And during the day when I am out he has a few dreamies from a Trixie cat activity fun board. Trixie have some good puzzles for cats too.


----------



## Crazy_cat_lady (19 March 2019)

Ooh those look just the thing, making her use her brain to get the treats will look into them further!


----------



## Nici (8 April 2019)

Nina Ottosson makes superb toys for cats! They come in plastic or wood. What I like about these toys is that they can either be played by the cat alone or together with the human.


----------



## Lindylouanne (9 April 2019)

My blind cat has the Catit Sensory toys to play with, they have a good range which really gets him using his brain and he never seems to get frustrated he can't see he just uses his ears and whiskers instead.


----------



## Keith_Beef (9 April 2019)

You could get her a laser pointer, so that she can torment the neighbour's cat.


----------



## Crazy_cat_lady (9 April 2019)

She loves her laser pointer and comes running on hearing it, unfortunately the batteries have run out so need to get a new one. 

Will have a look into some of the others as well as they all sound interesting


----------



## claret09 (9 April 2019)

my two absolutely love a woollen mouse with a bell from pets at home, they are dead cheap but we have several around the house. they love them. but be warned they make a lot of noise in the middle of the night running round carrying them.


----------



## Keith_Beef (10 April 2019)

Keith_Beef said:



			You could get her a laser pointer, so that she can torment the neighbour's cat.
		
Click to expand...




Crazy_cat_lady said:



			She loves her laser pointer and comes running on hearing it, unfortunately the batteries have run out so need to get a new one.

Will have a look into some of the others as well as they all sound interesting
		
Click to expand...

Is there a tongue in cheek smiley that I could have used?
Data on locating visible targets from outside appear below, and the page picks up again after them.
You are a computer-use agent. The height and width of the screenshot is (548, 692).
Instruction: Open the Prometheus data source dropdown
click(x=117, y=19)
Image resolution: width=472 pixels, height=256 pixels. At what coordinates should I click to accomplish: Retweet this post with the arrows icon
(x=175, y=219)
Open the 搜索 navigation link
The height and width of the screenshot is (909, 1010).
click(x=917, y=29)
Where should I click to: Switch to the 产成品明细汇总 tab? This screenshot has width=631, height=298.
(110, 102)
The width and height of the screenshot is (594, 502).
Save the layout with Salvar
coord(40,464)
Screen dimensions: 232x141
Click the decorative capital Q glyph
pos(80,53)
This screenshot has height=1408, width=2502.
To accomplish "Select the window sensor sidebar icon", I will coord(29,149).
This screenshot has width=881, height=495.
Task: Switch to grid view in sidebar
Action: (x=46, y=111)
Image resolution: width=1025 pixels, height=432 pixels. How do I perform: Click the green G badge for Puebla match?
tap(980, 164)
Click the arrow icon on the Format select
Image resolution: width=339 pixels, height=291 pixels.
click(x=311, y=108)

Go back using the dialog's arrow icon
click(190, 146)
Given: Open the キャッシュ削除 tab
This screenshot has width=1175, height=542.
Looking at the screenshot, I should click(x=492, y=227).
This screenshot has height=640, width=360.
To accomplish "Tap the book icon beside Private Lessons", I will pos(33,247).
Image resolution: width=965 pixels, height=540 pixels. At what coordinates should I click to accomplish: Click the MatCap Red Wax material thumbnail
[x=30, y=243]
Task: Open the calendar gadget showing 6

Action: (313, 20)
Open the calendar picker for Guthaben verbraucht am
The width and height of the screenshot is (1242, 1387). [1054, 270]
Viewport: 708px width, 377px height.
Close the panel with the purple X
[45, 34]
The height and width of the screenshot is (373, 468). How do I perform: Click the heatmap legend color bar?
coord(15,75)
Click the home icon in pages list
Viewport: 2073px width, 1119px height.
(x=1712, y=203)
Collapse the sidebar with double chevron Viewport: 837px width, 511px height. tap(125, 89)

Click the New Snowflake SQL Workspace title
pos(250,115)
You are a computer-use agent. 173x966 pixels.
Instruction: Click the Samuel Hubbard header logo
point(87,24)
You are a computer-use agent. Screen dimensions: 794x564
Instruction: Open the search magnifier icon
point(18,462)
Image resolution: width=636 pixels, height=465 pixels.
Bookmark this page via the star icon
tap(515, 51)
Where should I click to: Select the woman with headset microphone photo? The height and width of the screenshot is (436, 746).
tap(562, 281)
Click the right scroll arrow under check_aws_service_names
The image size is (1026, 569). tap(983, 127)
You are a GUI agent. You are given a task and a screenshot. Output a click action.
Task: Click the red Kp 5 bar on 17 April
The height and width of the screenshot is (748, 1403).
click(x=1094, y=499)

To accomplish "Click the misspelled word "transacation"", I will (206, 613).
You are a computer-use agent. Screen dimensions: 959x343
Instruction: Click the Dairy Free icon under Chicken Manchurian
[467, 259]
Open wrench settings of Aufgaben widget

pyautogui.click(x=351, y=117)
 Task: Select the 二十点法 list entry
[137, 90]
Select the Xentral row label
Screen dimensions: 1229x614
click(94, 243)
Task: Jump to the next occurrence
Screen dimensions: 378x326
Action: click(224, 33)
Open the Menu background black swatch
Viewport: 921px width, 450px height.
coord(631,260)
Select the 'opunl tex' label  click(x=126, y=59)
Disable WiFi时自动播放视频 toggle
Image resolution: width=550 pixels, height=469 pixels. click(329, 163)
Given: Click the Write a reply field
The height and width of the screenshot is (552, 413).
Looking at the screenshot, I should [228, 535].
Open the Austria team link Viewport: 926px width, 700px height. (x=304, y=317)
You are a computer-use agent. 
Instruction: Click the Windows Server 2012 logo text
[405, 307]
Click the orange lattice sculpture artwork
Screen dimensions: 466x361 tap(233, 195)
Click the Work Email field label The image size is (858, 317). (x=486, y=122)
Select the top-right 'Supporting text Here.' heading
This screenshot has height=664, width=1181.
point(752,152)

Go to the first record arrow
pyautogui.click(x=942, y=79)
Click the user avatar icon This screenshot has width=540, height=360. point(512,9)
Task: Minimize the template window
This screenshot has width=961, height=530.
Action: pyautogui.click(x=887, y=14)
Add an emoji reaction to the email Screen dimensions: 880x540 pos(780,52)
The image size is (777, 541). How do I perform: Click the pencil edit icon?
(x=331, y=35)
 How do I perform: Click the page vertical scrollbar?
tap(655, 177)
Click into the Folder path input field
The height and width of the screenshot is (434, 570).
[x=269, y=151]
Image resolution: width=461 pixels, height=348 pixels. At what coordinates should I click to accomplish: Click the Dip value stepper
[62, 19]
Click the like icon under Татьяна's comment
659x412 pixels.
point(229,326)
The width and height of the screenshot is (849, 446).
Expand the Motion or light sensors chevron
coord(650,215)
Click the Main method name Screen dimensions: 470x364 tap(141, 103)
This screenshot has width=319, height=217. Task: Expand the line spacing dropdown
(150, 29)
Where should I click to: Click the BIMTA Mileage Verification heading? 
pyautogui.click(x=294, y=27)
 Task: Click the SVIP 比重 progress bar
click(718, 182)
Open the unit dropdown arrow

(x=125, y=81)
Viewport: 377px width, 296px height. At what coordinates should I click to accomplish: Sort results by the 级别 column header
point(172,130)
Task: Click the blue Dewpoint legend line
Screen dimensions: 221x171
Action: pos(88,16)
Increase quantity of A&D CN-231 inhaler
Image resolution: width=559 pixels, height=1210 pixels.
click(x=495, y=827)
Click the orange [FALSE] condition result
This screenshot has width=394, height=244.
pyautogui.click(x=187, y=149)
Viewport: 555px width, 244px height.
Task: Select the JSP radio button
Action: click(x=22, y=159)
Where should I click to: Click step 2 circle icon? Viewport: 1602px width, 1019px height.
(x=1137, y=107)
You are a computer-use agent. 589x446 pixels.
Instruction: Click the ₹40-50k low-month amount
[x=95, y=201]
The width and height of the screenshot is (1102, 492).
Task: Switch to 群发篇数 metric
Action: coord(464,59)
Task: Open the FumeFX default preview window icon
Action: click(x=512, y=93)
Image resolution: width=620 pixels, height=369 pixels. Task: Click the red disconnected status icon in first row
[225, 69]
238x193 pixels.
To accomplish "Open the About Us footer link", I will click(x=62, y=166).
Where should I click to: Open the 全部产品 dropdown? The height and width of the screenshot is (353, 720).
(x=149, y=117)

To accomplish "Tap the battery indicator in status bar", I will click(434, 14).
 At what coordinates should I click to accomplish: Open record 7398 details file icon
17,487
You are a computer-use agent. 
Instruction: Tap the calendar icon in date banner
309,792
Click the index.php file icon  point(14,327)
Seriously, I wouldn't use a true laser pointer with a cat, I'd be concerned that the laser might go in the animal's eye. I used to play with my cat with an old car rear-view mirror, and reflect sunlight onto the walls.


----------



## Snowy Celandine (15 April 2019)

Cat nip mouse? If yours are susceptible to cat nip they will enjoy it. You can get iPad games for them too. I used to have Burmese, another breed that's too clever for their own good. They decided they were house cats and made their own entertainment which could be dangerous when it included leaping (falling?) out of upstairs windows to see if they could catch birds as they went past.


----------